→ Excerpted text
- - - -

Metrolink and Caltrain officials told the Senate subcommittee they have restored services and seen ridership gains but are confronting structural operating shortfalls that could lead to cuts. Darren Kettle, Metrolink’s chief executive, said the agency has shifted to a more all‑day schedule and used targeted fare programs — including a student pass supported by state grants — to boost ridership, but cautioned the system faces a “fiscal cliff” because member county contributions now make up roughly 70–75% of operating revenue while farebox recovery has fallen.
“Member agencies are the ones that influence our ability to take action,” Kettle said, describing Metrolink’s dependence on five county transportation agencies for operating support and noting that one county has already put the agency on notice about future contributions. He said Metrolink’s ability to monetize assets is limited because it owns little real estate or parking and much corridor property or station assets are owned by member agencies or other jurisdictions.
Kettle also flagged operational reliability threats outside Metrolink’s direct control, including freight dispatch conflicts (BNSF and Union Pacific rights of way), copper‑wire theft and other vandalism that can take signal boxes offline and cause multi‑hour outages. He said Metrolink has made improvements with a new operations contractor and aims for 95% on‑time performance; the system was hovering near 94% in January–February.

- - - -

[Stored data entries]
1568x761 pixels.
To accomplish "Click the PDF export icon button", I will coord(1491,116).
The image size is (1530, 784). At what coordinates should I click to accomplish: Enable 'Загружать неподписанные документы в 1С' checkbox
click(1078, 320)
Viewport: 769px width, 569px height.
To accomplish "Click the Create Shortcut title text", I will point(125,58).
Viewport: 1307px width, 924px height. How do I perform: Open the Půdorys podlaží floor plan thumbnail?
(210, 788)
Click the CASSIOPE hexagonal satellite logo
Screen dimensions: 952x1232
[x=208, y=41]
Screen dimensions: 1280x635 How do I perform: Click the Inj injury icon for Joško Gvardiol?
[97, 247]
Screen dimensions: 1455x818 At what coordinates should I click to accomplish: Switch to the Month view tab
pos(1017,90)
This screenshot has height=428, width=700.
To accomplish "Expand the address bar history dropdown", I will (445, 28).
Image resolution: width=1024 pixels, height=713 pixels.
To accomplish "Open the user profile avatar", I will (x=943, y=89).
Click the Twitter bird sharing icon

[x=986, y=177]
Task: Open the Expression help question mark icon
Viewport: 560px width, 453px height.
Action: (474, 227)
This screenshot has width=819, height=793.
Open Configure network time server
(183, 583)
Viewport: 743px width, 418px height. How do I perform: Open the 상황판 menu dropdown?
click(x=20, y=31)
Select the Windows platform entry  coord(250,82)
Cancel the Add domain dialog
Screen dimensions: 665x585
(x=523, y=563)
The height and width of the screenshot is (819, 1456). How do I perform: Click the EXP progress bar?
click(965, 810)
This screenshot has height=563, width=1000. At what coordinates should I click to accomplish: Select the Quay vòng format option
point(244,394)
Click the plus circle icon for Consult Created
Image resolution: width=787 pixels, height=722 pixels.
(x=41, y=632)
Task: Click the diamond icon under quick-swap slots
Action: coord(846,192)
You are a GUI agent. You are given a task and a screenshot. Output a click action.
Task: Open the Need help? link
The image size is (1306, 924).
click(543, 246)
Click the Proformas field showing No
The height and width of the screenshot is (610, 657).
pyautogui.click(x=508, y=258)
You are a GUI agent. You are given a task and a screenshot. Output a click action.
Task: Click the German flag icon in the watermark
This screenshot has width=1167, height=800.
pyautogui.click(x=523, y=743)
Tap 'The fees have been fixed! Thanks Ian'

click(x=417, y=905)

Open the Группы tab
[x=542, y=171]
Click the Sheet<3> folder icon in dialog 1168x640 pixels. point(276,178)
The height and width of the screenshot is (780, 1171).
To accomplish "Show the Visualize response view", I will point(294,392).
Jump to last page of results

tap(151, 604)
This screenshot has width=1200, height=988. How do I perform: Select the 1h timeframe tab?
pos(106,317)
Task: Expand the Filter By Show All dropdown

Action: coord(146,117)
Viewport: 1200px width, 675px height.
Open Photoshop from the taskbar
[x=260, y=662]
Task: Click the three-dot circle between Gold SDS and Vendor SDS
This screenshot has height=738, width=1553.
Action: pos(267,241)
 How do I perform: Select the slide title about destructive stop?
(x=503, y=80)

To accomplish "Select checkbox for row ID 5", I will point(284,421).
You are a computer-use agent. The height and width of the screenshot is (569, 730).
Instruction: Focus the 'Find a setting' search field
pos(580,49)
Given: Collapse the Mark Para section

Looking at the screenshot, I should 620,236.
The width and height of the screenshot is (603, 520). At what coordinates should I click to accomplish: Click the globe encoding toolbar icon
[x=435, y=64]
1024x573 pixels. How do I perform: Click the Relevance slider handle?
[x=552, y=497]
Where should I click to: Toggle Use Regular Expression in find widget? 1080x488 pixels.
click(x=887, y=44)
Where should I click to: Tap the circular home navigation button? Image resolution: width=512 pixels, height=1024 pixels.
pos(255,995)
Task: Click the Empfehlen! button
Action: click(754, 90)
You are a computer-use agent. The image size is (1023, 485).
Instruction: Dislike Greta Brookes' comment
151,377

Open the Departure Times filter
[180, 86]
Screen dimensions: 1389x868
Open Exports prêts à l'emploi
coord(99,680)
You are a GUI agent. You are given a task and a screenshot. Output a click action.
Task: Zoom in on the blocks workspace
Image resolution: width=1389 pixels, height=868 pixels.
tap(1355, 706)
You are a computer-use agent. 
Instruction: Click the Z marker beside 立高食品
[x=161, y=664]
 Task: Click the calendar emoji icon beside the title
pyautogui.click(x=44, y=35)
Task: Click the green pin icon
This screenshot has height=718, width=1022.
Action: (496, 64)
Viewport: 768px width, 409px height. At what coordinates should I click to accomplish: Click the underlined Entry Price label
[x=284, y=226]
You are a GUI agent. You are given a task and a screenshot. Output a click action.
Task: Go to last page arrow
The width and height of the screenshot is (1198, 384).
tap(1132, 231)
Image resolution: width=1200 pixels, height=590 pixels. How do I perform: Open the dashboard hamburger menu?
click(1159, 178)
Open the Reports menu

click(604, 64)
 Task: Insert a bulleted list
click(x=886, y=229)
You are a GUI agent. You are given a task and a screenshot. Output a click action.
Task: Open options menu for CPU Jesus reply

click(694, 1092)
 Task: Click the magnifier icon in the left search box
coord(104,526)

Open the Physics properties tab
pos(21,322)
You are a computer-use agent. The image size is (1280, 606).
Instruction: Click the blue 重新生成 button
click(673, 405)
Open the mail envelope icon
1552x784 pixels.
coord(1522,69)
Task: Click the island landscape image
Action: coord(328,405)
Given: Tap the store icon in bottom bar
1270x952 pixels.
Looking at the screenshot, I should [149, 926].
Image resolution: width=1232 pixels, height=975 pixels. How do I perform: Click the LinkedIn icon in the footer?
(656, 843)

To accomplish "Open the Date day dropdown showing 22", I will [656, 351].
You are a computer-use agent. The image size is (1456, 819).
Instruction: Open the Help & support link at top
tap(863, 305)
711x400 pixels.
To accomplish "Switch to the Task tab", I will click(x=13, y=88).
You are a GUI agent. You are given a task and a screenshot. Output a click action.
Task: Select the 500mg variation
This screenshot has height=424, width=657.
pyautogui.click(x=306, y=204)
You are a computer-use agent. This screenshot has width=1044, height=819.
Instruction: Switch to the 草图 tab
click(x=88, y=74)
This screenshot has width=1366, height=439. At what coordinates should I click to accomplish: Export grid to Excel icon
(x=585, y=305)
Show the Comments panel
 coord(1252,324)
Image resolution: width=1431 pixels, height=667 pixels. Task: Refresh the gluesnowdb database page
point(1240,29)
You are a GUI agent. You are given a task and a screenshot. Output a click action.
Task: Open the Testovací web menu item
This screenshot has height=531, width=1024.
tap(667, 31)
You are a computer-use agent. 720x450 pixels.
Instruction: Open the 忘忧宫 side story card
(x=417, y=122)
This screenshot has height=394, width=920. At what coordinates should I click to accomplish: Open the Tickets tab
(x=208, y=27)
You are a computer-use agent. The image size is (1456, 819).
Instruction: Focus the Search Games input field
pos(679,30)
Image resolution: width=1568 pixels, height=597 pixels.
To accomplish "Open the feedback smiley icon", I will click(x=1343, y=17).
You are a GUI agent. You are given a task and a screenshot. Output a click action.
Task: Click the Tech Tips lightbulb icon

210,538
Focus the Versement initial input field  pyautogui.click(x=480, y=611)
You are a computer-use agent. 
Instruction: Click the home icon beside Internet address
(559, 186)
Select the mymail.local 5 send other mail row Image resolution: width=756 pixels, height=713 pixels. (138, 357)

- - - -

→ Brief A
Answer these questions using the Metrolink and Caltrain testimony text:
(i) What share of Metrolink's operating revenue do member county contributions now make up?
(ii) How many county transportation agencies does Metrolink depend on for operating support?
(iii) What on-time performance does Metrolink aim for?
→ Brief B
Write a continuation of the Metrolink and Caltrain testimony text, starting after its final sentence.

→ Response area A
(i) Roughly 70–75%.
(ii) Five.
(iii) 95%.

→ Response area B
Jason Baker, Caltrain’s director of government and community affairs, said Caltrain’s completed electrification (launched Sep. 2024) has driven a 57% year‑over‑year ridership increase and has brought weekday and weekend gains, putting the service at roughly 60% of pre‑pandemic ridership. But Baker said Caltrain still faces a projected structural operating deficit of about $75 million per year over the next decade and is preparing an April workshop to consider hard choices if stable operating funds are not identified. He estimated Caltrain would need roughly $12 million to support six scheduled FIFA World Cup matches in the region due primarily to safety and overtime costs.
Both agencies described experimentation with non‑fare revenue — short‑term day passes, reconfigured monthly passes, advertising, transit‑oriented development and energy‑value capture from regenerative braking — as part of a broader effort to diversify revenue, but they cautioned those actions alone will not close large structural gaps.
The subcommittee asked Metrolink and Caltrain to engage with county partners and the Legislature to identify dedicated operating revenue options and to report back with more specific proposals and timelines.